A filing cabinet drawer that accepts both structured folders and loose papers — rigid and flexible storage in the same place.

What JSONB is

JSONB (Postgres-specific) is binary JSON storage. Insert any valid JSON; query with operators like ->, ->>, @>. Indexed with GIN (Generalized Inverted Index) for membership-style queries.

CREATE TABLE events (
  id   BIGSERIAL PRIMARY KEY,
  type TEXT NOT NULL,
  data JSONB NOT NULL
);

INSERT INTO events(type, data) VALUES
  ('user.signup', '{"user_id": 42, "plan": "pro", "source": "blog"}'),
  ('user.login',  '{"user_id": 42, "ip": "1.2.3.4"}');

SELECT data->>'user_id' AS uid FROM events WHERE type = 'user.signup';
SELECT * FROM events WHERE data @> '{"plan": "pro"}';

The JSONB type vs JSON: JSON stores the text as-is (including whitespace and key order); JSONB stores a parsed binary representation. Always use JSONB for new code — operators are faster, indexing only works on JSONB.

Three legitimate uses

1. Genuinely variable shape per row

When the data structure is fundamentally different across rows, columns can’t represent it. Webhook event payloads are the canonical case:

CREATE TABLE webhook_events (
  id    BIGSERIAL PRIMARY KEY,
  type  TEXT NOT NULL,           -- 'payment.succeeded', 'user.created', ...
  data  JSONB NOT NULL,           -- shape depends on type
  received_at TIMESTAMPTZ NOT NULL DEFAULT now()
);

A payment.succeeded event has different fields than a user.created. Modeling each event type as its own table would mean dozens of tables; modeling as one wide table would mean dozens of mostly-NULL columns. JSONB is right.

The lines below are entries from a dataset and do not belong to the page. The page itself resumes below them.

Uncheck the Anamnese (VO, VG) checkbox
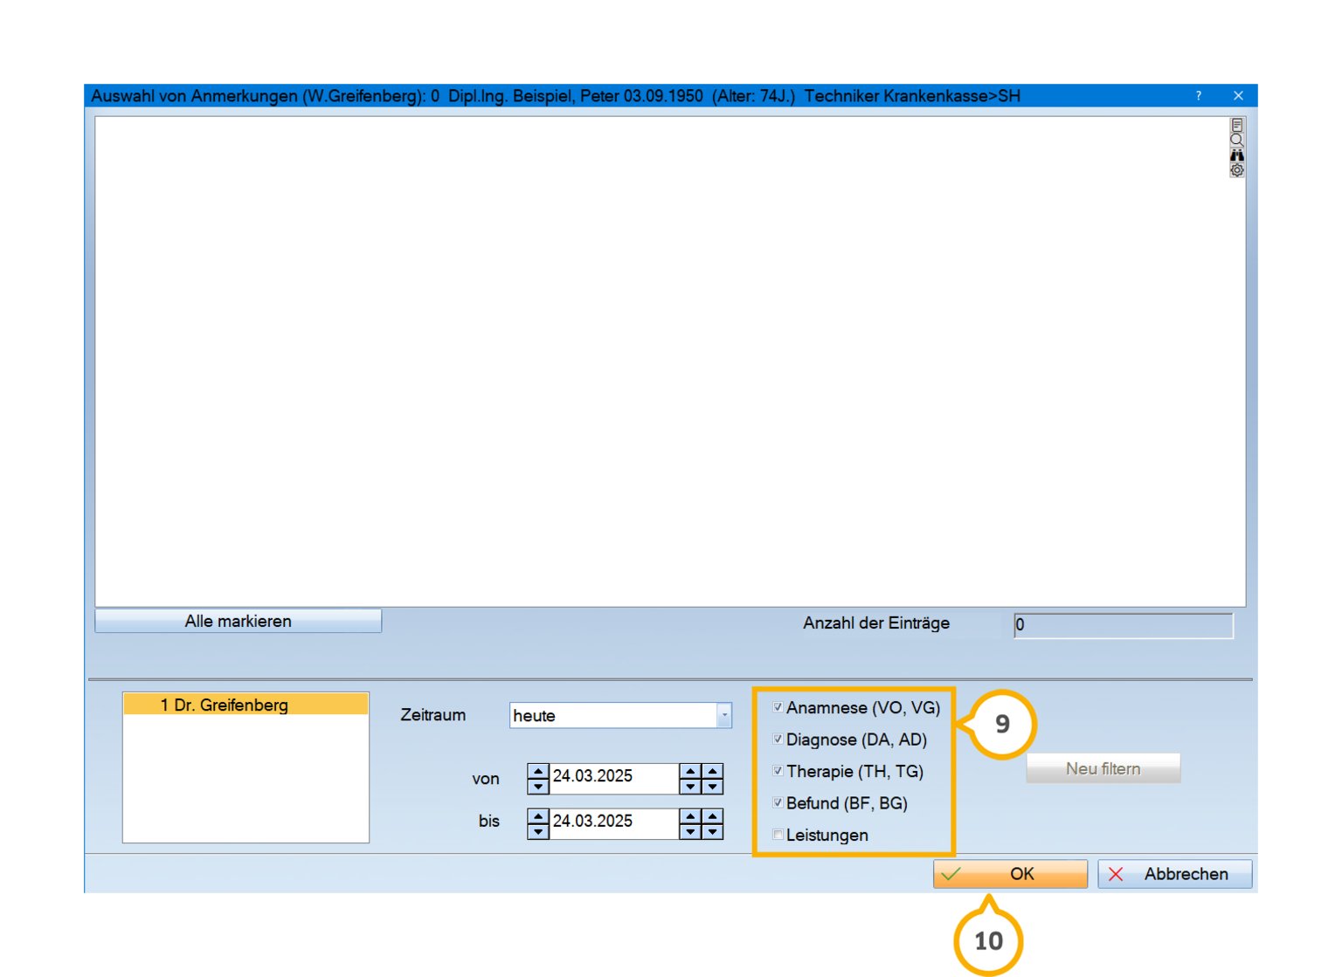 pyautogui.click(x=778, y=707)
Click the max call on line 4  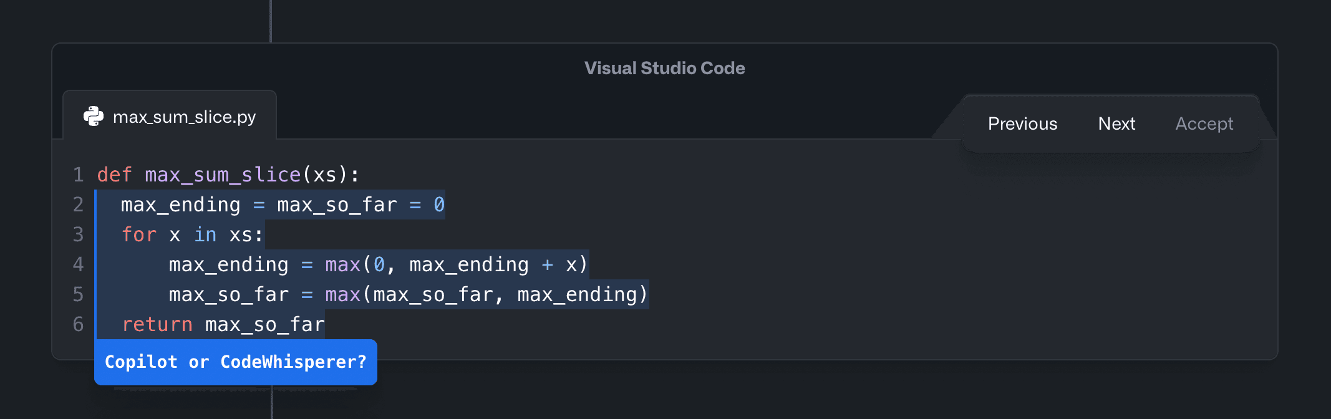342,264
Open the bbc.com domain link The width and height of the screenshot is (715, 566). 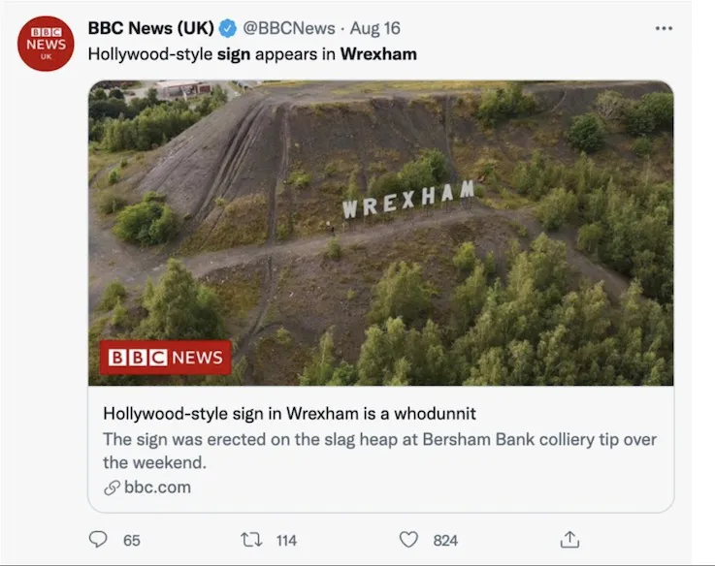(x=157, y=487)
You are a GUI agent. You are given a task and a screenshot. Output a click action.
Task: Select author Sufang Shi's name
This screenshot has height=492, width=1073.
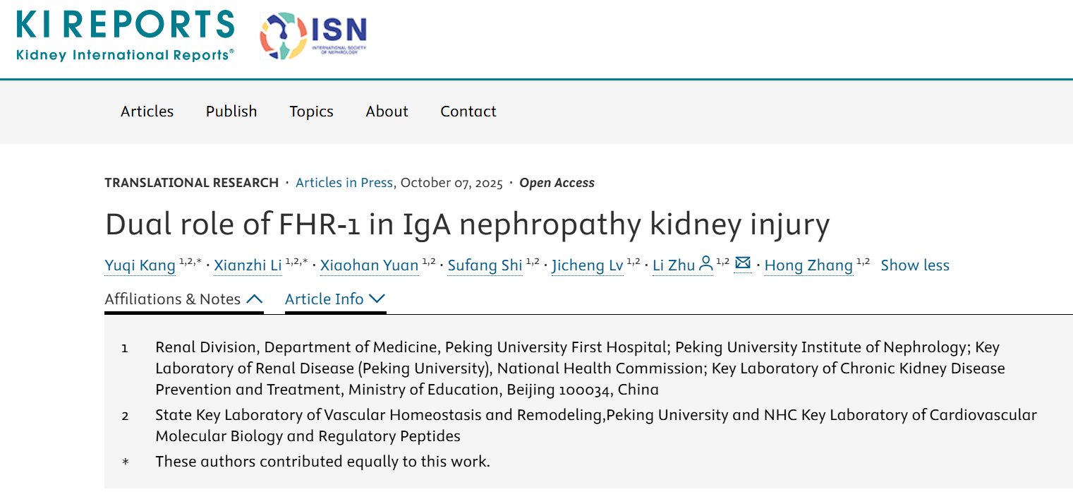pyautogui.click(x=485, y=265)
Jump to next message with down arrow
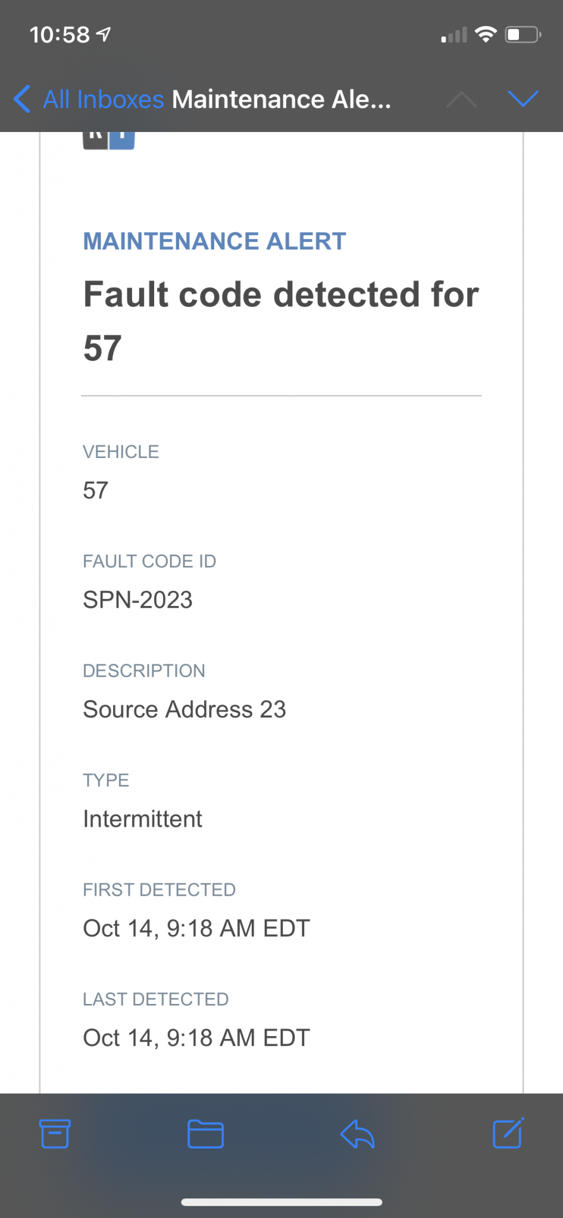The height and width of the screenshot is (1218, 563). coord(523,99)
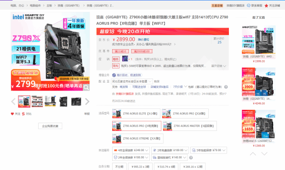Click the red heart follow icon
Viewport: 285px width, 170px height.
click(12, 113)

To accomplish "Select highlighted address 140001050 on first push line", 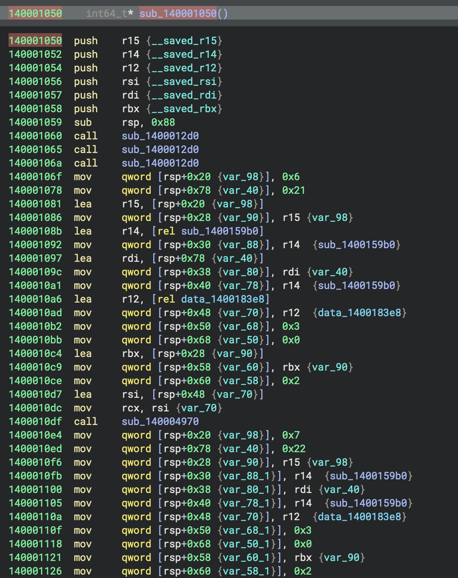I will point(35,41).
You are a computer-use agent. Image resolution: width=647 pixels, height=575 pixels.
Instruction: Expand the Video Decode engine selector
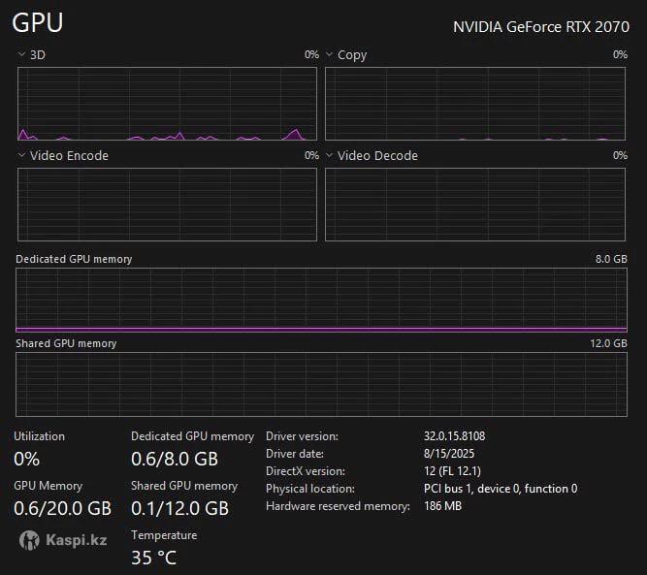click(330, 155)
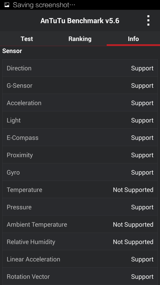Tap the Saving screenshot notification text

point(44,5)
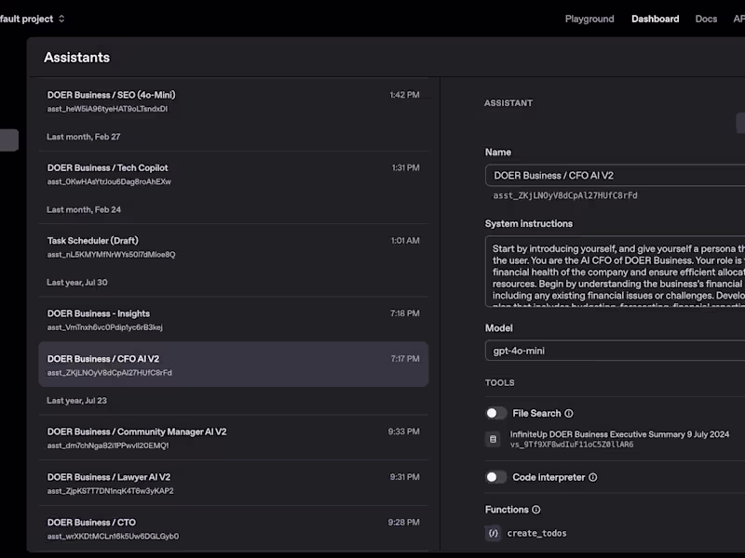Click the Functions info icon
The height and width of the screenshot is (558, 745).
[536, 510]
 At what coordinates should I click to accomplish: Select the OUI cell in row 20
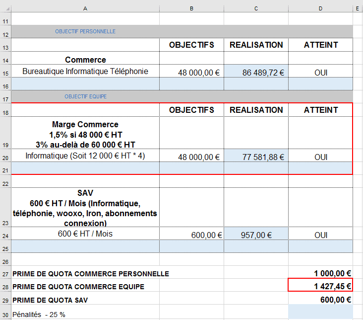click(320, 157)
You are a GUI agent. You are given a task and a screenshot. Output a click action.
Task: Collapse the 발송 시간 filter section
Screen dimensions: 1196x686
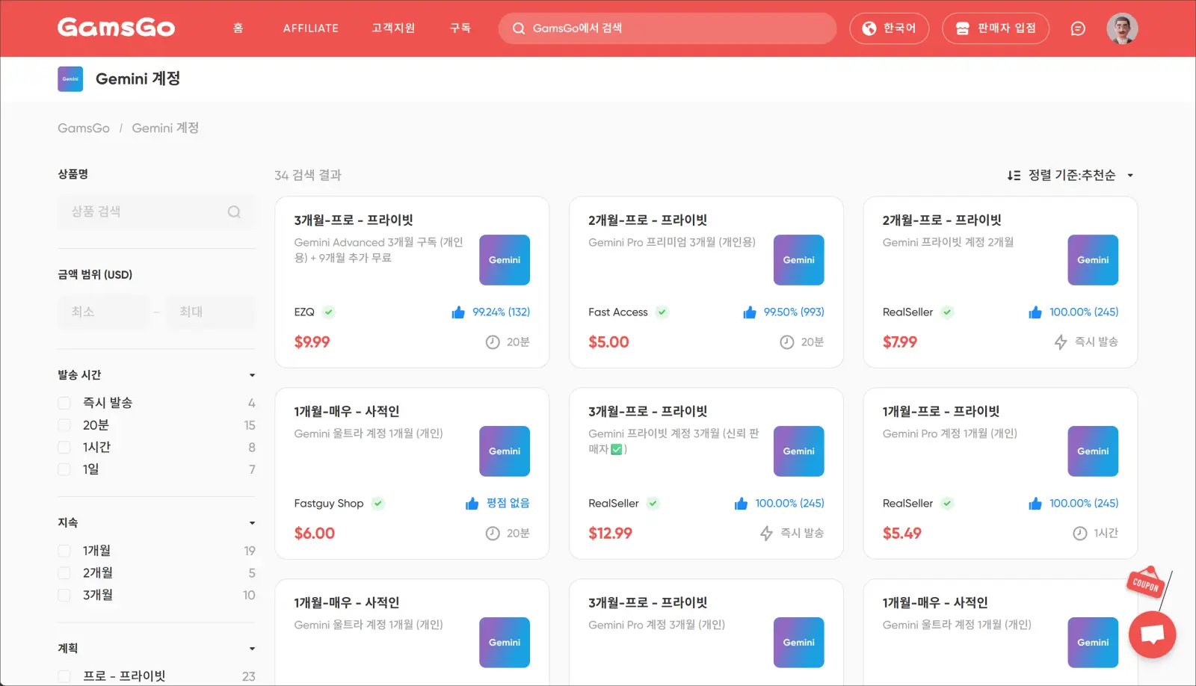tap(252, 374)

The keys of data are stable per type. You can document each type’s payload separately, and consumers know what to expect.

2. Genuinely user-defined shape

Custom fields on a CRM record, form responses, key-value preferences:

CREATE TABLE form_submissions (
  id          BIGSERIAL PRIMARY KEY,
  form_id     BIGINT NOT NULL REFERENCES forms(id),
  responses   JSONB NOT NULL,
  submitted_at TIMESTAMPTZ NOT NULL DEFAULT now()
);

Every form has different fields. The customer designs the form; the schema can’t know in advance. JSONB is right.

3. Sparse, opaque metadata

Tag-like or label-like data that the application sometimes sets, sometimes reads, but the database mostly stores:

CREATE TABLE products (
  id       BIGSERIAL PRIMARY KEY,
  name     TEXT NOT NULL,
  price_cents BIGINT NOT NULL,
  metadata JSONB NOT NULL DEFAULT '{}'
);

The metadata column holds anything the app or integrations want to attach. It’s not queried often; it’s not indexed; it’s not validated. Treat it as opaque storage.

This is exactly the role Stripe’s metadata field plays — a place customers can stash bookkeeping IDs without you needing to model them.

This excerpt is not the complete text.